The results obtained in the course of the study, which are consistent with modern scientific data, show that the changes in the immune system in people exposed to chronic low-intensity radiation exposure are not pronounced in the long term. However, further work is required to study the study of key transcription factors involved in the differentiation of immunocompetent cells and their continued functioning in people exposed to high doses.

CONCLUSION

The results of the study recorded a decrease in the absolute number of type 2 T-helper cells, which are part of the central memory T-helper cells, in remote periods of time in individuals exposed to chronic radiation exposure.

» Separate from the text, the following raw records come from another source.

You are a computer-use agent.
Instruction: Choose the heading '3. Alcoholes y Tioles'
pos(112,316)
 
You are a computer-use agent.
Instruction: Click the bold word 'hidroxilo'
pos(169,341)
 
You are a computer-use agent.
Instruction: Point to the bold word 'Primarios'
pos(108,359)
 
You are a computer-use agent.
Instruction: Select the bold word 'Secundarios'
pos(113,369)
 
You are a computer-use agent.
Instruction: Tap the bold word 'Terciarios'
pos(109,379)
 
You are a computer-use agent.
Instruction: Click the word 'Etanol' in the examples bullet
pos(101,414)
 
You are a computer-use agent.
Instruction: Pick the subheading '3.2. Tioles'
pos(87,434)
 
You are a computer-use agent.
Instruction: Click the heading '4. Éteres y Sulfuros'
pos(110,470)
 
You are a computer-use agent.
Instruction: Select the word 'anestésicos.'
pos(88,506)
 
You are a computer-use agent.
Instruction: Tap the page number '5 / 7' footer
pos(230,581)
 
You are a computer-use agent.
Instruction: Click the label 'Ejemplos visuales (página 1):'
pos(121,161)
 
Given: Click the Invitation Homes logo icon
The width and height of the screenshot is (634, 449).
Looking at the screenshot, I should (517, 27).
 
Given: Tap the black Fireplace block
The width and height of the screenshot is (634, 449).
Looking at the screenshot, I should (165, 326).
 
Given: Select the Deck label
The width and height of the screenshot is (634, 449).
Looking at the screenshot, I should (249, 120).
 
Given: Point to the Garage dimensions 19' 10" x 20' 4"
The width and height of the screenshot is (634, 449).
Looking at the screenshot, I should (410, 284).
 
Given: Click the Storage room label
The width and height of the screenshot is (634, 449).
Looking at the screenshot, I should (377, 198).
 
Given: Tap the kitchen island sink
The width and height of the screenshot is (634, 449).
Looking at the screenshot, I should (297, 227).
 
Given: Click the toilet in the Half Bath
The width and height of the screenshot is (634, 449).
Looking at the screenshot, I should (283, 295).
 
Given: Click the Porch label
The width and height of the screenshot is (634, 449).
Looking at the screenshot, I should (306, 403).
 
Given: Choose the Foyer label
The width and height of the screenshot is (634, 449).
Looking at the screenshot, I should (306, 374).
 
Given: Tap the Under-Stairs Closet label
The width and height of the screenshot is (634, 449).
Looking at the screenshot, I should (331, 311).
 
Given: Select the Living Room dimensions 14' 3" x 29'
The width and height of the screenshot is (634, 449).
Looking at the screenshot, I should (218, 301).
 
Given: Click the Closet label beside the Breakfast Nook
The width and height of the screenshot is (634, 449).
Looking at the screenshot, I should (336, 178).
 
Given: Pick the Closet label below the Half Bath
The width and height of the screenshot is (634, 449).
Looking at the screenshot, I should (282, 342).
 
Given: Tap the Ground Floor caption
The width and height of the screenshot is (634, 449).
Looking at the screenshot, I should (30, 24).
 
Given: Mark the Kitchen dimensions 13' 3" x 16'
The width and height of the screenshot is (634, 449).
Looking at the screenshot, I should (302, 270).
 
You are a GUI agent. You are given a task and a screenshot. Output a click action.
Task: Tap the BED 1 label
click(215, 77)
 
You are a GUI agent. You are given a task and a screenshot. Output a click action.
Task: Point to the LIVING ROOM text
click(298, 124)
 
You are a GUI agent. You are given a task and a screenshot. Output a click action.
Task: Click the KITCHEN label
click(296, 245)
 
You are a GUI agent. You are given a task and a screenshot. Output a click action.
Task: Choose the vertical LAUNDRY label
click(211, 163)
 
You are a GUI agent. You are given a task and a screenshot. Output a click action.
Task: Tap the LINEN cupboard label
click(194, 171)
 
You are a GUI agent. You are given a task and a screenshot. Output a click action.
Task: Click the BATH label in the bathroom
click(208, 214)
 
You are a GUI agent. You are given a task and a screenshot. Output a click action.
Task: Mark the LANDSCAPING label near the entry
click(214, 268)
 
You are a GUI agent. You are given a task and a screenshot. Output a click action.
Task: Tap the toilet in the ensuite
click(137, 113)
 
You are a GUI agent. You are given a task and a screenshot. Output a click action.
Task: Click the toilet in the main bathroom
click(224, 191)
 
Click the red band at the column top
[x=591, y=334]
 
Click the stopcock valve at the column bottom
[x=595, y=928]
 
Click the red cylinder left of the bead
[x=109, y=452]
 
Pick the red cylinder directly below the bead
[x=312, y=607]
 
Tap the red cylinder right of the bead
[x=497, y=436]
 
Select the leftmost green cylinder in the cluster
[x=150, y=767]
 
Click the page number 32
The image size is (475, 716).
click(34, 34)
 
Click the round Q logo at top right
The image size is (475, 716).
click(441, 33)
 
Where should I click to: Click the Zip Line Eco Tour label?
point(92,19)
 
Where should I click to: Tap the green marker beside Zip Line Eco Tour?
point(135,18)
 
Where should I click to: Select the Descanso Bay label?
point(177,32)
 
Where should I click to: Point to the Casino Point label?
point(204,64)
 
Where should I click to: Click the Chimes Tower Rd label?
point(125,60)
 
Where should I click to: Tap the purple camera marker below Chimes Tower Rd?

In individuals with accumulated doses of more than 1000 mGy, an increase in the ratio of Th1/Th2 in the population of central memory T-helpers in relation to unirradiated individuals and a positive correlation between GATA3 gene expression and the relative number of type 2 effector memory T-helpers were observed.

The results obtained confirm the fact that radiation-induced immune changes may directly depend on the total absorbed radiation dose, which determines the prospects for further analysis of the health status of people exposed to chronic high-dose irradiation.